SKILLS can afford to pay about $2-$3 above minimum wage — which currently is $14.65 per hour — but that’s comparable to what people can make in starting pay at local big box retailers, Overton said.

The Medicaid COLA affects 126 of the agency’s 142 employees, and eliminating the cost-of-living increase would mean a wage freeze for at least the next year, Overton said.

“We’re already on the verge of not being competitive in wages,” she said. “These can be really rewarding jobs, but also really difficult jobs. We want to pay our employees what they’re worth.”

Bloom-Paicopolos said that by cutting COLA, the Mills administration is also reneging on a U.S. Department of Justice consent agreement that was signed in late November, about a week before DHHS announced the cuts that would take effect in January.

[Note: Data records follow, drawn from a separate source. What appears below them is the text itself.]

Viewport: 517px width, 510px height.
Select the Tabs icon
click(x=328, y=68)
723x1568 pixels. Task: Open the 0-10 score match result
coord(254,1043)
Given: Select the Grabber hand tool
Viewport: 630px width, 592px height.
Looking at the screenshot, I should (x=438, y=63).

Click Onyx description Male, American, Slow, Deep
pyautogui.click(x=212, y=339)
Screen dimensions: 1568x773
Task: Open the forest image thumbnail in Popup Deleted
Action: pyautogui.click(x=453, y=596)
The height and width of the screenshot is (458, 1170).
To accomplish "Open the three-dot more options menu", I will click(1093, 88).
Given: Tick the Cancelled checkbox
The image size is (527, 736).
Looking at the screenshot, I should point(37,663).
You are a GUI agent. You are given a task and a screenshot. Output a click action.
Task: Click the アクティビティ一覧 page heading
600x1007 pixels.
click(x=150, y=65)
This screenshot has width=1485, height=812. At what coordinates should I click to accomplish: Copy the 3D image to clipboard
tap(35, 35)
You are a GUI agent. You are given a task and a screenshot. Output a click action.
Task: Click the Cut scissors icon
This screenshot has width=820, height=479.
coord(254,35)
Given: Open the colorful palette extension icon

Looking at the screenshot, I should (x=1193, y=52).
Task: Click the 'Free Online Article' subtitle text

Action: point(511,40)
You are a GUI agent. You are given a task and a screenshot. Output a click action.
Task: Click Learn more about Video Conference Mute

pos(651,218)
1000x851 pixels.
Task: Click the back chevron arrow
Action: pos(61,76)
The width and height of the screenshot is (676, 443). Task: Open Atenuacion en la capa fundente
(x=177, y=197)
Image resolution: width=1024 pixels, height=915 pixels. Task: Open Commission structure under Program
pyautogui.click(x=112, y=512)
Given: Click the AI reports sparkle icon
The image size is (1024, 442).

The consent agreement, which was settled after a Justice Department lawsuit against Maine for failing to provide adequate services for children with disabilities, requires Maine to “provide annual cost-of-living adjustments for community-based services.”

Separately, a bill by House Speaker Ryan Fecteau, D-Biddeford, would boost wages even higher — by setting reimbursement rates to allow nonprofits to pay 140% of minimum wage, an increase over the current 125% of minimum wage.

Laura Cordes, executive director of the Maine Association for Community Service Providers, said without COLAs, the nonprofits won’t be able to pay even 125% of minimum wage, which is the current state law.

“For a state service system grappling with a workforce shortage, COLAs are not a luxury. They are a necessity, and key to sustaining staff and services,” Cordes said.